Spark Writes

Writing with SQL

INSERT OVERWRITE

INSERT OVERWRITE can replace the partition in a table with the results of a query.

The default overwrite mode of Spark is Static, you can change the overwrite mode by

SET spark.sql.sources.partitionOverwriteMode=dynamic

To demonstrate the behavior of dynamic and static overwrites, a test table is defined using the following DDL:

CREATE TABLE mixed_catalog.db.sample (
    id int,
    data string,
    ts timestamp,
    primary key (id))
USING mixed_iceberg
PARTITIONED BY (days(ts))

When Spark’s overwrite mode is dynamic, the partitions of the rows generated by the SELECT query will be replaced.

INSERT OVERWRITE mixed_catalog.db.sample values 
(1, 'aaa',  timestamp(' 2022-1-1 09:00:00 ')), 
(2, 'bbb',  timestamp(' 2022-1-2 09:00:00 ')), 
(3, 'ccc',  timestamp(' 2022-1-3 09:00:00 '))

When Spark’s overwrite mode is static, the PARTITION clause will be translated into the result set of the SELECT from the table. If the PARTITION clause is omitted, all partitions will be replaced.

INSERT OVERWRITE mixed_catalog.db.sample 
partition( dt = '2021-1-1')  values 
(1, 'aaa'), (2, 'bbb'), (3, 'ccc') 

In Static mode, it is not supported to define transforms on partitioning columns.

You can enable uniqueness check of the primary key on the source table by setting spark.sql.mixed-format.check-source-data-uniqueness.enabled = true in SPARK SQL. If there are duplicate primary keys, an error will be thrown during the write operation.

INSERT INTO

To append new data to a table, use INSERT INTO.

INSERT INTO mixed_catalog.db.sample VALUES (1, 'a'), (2, 'b')

INSERT INTO prod.db.table SELECT ...

Upsert to table with primary keys.

To add new data to a table with a primary key, you can control whether to enable the UPSERT function by setting the write.upsert.enabled parameter.

When UPSERT is enabled, if a row with the same primary key already exists, an UPDATE operation will be performed, and if it does not exist, an INSERT operation will be performed.

When UPSERT is disabled, only INSERT operation will be performed, even if there are rows with the same primary key in the table.

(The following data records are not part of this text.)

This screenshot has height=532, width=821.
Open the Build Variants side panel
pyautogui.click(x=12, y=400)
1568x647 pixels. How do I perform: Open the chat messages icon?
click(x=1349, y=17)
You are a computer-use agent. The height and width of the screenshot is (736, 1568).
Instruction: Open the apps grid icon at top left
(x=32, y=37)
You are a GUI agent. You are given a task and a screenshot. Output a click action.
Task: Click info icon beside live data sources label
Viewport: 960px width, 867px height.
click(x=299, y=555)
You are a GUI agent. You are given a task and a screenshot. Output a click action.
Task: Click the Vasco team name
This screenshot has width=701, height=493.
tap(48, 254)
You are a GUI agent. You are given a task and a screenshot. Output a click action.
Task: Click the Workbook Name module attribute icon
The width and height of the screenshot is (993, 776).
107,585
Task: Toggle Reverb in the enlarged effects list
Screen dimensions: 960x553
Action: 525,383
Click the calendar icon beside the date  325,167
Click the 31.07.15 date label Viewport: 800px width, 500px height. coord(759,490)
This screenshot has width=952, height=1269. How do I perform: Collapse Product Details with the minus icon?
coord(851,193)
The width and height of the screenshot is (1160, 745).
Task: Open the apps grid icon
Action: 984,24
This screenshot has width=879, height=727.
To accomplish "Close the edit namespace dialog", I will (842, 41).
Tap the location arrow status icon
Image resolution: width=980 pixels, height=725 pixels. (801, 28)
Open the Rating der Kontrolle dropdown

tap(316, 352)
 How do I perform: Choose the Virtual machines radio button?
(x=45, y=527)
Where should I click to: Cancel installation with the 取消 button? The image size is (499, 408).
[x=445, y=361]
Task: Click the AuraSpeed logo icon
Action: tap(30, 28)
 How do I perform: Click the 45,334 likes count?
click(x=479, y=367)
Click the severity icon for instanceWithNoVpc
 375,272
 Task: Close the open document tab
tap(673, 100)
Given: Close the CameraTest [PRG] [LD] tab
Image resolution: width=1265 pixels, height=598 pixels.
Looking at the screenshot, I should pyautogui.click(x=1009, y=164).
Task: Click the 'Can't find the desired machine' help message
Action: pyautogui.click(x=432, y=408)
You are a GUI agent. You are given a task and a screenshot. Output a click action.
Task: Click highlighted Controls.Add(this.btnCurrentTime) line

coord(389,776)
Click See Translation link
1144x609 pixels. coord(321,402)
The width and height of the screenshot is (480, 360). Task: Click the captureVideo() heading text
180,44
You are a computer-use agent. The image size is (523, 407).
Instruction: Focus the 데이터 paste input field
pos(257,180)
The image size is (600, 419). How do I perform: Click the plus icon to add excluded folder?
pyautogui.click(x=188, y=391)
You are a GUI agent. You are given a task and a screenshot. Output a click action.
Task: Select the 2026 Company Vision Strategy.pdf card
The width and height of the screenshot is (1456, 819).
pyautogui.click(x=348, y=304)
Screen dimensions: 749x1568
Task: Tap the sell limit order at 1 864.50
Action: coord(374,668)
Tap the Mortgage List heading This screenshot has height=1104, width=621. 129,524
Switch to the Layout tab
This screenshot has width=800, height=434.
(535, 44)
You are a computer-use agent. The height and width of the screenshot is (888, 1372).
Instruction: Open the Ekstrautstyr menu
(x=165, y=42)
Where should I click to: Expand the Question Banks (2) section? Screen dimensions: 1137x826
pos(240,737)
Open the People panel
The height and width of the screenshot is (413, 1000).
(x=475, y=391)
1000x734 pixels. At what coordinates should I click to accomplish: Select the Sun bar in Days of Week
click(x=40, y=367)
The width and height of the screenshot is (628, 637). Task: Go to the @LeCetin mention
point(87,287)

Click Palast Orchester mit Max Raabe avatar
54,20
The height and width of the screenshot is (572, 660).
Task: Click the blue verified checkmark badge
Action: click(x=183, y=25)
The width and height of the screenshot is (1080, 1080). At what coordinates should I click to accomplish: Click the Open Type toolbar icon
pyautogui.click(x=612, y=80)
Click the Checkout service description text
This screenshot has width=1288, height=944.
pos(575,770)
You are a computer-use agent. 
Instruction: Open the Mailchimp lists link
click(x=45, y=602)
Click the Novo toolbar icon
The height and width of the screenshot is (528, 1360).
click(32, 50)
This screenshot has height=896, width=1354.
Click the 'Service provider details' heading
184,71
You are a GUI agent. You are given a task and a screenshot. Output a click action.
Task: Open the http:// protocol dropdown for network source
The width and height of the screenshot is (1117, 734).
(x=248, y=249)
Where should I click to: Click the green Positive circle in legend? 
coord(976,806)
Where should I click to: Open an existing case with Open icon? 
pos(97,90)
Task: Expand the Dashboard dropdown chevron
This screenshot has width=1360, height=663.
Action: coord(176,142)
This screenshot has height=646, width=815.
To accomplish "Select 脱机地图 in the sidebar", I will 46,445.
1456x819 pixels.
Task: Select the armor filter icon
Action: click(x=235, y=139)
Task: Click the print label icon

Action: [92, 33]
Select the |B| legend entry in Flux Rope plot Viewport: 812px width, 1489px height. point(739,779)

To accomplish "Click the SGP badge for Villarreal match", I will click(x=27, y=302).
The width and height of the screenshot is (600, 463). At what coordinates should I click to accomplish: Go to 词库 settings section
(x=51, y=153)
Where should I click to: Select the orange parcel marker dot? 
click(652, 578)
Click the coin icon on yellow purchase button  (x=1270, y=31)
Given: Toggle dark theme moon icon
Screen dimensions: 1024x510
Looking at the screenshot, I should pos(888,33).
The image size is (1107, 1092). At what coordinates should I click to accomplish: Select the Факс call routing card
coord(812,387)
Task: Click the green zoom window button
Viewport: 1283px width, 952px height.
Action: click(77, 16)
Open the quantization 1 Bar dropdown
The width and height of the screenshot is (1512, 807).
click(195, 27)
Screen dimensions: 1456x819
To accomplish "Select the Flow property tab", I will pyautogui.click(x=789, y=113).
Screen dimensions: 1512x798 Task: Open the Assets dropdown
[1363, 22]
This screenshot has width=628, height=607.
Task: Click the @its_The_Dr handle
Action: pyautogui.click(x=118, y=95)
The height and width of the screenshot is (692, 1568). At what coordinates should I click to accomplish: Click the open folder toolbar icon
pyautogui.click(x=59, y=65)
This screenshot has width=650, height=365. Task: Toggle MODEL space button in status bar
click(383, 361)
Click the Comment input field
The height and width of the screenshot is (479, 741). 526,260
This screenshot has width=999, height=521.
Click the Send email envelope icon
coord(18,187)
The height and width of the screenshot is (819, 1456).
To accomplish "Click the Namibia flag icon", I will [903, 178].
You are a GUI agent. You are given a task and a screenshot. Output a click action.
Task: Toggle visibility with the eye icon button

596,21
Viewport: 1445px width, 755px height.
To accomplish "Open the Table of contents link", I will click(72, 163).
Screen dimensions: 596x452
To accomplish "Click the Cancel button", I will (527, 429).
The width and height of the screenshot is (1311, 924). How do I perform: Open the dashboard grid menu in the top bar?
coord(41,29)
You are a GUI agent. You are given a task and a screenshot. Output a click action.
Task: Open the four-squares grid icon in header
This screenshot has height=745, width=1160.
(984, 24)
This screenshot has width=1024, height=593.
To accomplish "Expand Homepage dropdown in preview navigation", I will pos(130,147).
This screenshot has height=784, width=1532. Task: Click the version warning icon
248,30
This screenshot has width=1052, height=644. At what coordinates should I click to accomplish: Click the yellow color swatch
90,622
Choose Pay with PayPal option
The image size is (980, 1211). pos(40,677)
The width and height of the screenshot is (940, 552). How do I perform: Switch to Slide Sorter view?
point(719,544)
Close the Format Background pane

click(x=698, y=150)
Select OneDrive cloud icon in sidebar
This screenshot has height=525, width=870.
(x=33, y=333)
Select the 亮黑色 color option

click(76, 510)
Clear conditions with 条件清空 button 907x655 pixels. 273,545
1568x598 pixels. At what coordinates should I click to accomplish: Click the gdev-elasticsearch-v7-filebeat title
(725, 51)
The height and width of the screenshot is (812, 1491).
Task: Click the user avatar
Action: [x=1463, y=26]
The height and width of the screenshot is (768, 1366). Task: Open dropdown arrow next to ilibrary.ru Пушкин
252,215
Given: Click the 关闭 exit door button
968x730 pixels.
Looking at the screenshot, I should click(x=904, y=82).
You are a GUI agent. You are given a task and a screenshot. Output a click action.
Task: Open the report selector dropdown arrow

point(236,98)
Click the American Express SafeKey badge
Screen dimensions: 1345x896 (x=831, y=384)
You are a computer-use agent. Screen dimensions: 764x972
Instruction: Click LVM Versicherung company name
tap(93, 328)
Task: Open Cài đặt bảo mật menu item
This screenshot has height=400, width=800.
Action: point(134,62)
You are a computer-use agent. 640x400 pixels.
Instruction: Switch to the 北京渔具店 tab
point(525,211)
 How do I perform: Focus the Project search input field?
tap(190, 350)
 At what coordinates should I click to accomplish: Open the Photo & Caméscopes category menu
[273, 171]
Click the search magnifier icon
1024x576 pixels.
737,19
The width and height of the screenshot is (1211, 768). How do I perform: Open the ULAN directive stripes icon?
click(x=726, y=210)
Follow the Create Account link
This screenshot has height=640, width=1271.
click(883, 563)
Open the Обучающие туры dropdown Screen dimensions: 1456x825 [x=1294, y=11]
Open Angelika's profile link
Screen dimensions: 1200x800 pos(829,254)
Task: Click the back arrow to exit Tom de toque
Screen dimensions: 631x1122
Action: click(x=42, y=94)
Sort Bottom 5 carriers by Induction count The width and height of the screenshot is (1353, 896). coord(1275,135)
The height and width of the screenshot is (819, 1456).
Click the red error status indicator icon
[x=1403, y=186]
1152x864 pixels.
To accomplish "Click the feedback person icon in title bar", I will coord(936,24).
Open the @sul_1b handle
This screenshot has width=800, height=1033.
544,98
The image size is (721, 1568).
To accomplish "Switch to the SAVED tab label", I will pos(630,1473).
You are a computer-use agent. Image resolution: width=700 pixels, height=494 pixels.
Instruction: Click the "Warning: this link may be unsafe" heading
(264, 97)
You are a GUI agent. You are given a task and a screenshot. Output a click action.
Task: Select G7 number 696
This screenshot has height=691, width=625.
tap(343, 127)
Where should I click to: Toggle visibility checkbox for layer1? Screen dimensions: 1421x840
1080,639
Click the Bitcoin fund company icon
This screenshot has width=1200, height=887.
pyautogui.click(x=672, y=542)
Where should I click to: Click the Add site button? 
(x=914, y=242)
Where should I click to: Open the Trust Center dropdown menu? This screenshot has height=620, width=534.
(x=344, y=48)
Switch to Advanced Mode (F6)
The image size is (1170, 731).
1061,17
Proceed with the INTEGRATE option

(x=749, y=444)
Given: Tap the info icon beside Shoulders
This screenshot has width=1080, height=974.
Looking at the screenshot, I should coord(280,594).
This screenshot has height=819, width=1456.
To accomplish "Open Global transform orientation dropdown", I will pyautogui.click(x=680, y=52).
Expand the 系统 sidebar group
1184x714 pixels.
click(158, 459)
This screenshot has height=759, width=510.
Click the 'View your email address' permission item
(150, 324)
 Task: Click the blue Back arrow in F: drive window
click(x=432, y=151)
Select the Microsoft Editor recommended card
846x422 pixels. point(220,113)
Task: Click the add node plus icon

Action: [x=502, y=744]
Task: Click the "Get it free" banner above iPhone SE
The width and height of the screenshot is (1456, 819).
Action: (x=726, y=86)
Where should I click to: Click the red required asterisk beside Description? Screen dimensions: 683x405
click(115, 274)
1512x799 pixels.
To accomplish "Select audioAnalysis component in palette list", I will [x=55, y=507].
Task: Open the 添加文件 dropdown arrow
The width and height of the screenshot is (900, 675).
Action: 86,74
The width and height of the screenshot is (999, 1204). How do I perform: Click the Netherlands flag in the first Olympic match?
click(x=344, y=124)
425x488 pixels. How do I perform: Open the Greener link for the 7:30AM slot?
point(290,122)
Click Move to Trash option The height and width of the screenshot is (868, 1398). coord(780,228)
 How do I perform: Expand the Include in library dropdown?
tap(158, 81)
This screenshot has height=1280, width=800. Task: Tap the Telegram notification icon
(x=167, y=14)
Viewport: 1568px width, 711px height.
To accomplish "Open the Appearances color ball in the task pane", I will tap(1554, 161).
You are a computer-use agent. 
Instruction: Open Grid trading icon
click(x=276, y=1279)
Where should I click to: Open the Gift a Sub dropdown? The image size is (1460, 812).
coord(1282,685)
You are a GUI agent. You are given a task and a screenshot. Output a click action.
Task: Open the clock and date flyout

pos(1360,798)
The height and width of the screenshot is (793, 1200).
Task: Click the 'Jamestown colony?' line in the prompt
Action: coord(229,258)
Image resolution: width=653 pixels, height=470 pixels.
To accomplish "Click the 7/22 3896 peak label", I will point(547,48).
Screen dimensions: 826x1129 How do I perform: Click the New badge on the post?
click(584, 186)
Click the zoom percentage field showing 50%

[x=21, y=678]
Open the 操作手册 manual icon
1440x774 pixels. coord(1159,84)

CREATE TABLE mixed_catalog.db.keyedTable (
    id int,
    data string,
    primary key (id))
USING mixed_iceberg
TBLPROPERTIES ('write.upsert.enabled' = 'true')
INSERT INTO mixed_catalog.db.keyedTable VALUES (1, 'a'), (2, 'b')

INSERT INTO prod.db.keyedTable SELECT ...

You can enable uniqueness check of the primary key on the source table by setting spark.sql.mixed-format.check-source-data-uniqueness.enabled = true in SPARK SQL. If there are duplicate primary keys, an error will be thrown during the write operation.

DELETE FROM

The DELETE FROM statements delete rows from table.

DELETE FROM mixed_catalog.db.sample
WHERE ts >= '2020-05-01 00:00:00' and ts < '2020-06-01 00:00:00'

DELETE FROM mixed_catalog.db.sample
WHERE session_time < (SELECT min(session_time) FROM prod.db.good_events)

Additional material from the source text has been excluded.